— Я слышал дерзкое слово, которое никто не должен бы произносить, так как ничто не может оправдать его, даже отчаяние. Князь уехал и не вернется — это правда! Mo какое же вы имеете право требовать от вождя, на которого все возлагают надежду, что он спасет отчизну, чтобы этот вождь исключительно защищал ваш город? Что бы сталось, если бы неприятель окружил тут последнее войско Польши? Здесь нет ни припасов, ни оружия для такого многочисленного войска. Я вам говорю, а моей опытности вы можете поверить, что чем больше войска заперлось бы в этих стенах, тем короче была бы оборона, потому что голод победил бы нас раньше, чем неприятель.
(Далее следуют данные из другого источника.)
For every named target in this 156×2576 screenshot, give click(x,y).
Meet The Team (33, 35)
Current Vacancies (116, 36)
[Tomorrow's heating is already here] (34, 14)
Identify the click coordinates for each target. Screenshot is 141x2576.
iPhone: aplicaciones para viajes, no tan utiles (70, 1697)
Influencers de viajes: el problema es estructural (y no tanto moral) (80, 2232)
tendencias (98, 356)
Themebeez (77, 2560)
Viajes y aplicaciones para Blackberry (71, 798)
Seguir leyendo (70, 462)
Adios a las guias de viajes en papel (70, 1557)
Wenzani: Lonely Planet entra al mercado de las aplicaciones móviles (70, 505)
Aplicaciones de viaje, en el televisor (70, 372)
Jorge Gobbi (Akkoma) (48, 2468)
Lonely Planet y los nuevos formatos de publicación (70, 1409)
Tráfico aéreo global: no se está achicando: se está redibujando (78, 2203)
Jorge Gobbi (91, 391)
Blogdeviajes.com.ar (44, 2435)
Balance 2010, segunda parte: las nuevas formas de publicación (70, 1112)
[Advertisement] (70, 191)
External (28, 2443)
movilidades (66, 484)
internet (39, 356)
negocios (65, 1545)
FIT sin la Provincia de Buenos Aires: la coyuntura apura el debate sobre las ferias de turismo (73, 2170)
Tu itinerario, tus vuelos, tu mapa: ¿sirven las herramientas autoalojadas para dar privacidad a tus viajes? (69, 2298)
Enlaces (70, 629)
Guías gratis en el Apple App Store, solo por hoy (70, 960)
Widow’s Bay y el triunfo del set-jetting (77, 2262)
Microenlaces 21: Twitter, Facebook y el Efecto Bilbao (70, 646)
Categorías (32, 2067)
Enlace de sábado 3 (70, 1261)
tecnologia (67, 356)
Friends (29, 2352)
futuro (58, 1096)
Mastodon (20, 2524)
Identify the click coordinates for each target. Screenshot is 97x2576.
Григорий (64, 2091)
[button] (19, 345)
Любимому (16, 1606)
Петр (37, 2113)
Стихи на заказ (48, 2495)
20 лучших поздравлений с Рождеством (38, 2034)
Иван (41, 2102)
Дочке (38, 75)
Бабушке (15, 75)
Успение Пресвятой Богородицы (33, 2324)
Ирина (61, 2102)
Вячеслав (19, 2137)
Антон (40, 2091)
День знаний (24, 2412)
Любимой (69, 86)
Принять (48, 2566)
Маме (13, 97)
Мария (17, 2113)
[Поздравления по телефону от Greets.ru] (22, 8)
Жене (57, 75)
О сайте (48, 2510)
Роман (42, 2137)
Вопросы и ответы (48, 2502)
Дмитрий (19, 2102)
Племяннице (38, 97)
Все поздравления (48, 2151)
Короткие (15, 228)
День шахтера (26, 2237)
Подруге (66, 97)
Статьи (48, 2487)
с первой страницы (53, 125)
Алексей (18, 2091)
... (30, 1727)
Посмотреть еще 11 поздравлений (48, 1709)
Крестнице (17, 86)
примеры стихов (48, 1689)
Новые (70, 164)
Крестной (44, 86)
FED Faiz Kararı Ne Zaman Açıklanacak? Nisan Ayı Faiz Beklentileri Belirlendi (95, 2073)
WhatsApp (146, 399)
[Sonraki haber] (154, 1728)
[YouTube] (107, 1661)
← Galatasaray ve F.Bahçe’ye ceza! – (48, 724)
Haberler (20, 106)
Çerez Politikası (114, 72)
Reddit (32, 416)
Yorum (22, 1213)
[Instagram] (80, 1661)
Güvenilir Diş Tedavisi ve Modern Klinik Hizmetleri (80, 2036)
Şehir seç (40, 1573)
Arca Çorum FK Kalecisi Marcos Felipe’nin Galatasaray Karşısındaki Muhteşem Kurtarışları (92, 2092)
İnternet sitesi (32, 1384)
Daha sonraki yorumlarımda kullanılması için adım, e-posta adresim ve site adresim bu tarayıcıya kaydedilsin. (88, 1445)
Хмельницкому важнее князь, чем город, и когда он узнает, что князя в городе нет и что он набирает новые войска, то станет сговорчивее и скорее уступит. Сегодня вы ропщете, а я говорю вам, что князь, оставив этот город, спас вас и детей ваших. Держитесь дружно и защищайтесь, и если вы хоть немного остановите наступательные действия неприятеля, то окажете этим огромную услугу Польше, потому что князь в это время соберет новые силы, осмотрит другие крепости, разбудит дремлющую Польшу и поспешит к вам на помощь. Он выбрал единственный путь к спасению, потому что здесь он пал бы, изнуренный голодом, вместе с войском, а тогда уже никто не остановил бы неприятеля, который пошел бы на Краков и Варшаву и захватил бы всю нашу отчизну, не встречая нигде отпора. Поэтому вместо того, чтобы роптать, спешите лучше на валы защищать себя, своих детей, города и всю отчизну…
— На валы! На валы! — повторило несколько смелых голосов.
А Гросвайер, человек смелый и энергичный, сказал:
— Меня утешает ваша решительность, и не сомневайтесь, что князь не уехал бы, не обдумав защиты. Каждый знает, что ему надо делать. Случилось то, что должно было случиться. Защита в моих руках, и я буду защищаться до последней капли крови.
Сердца павших духом снова оживились надеждой; Цихоцкий, видя это, сказал:
— Его светлость князь прислал меня объявить вам, что неприятель близко. Поручик Скшетуский столкнулся с двухтысячным чамбулом, который он и разбил. Пленники говорят, что за ними идут огромные полчища.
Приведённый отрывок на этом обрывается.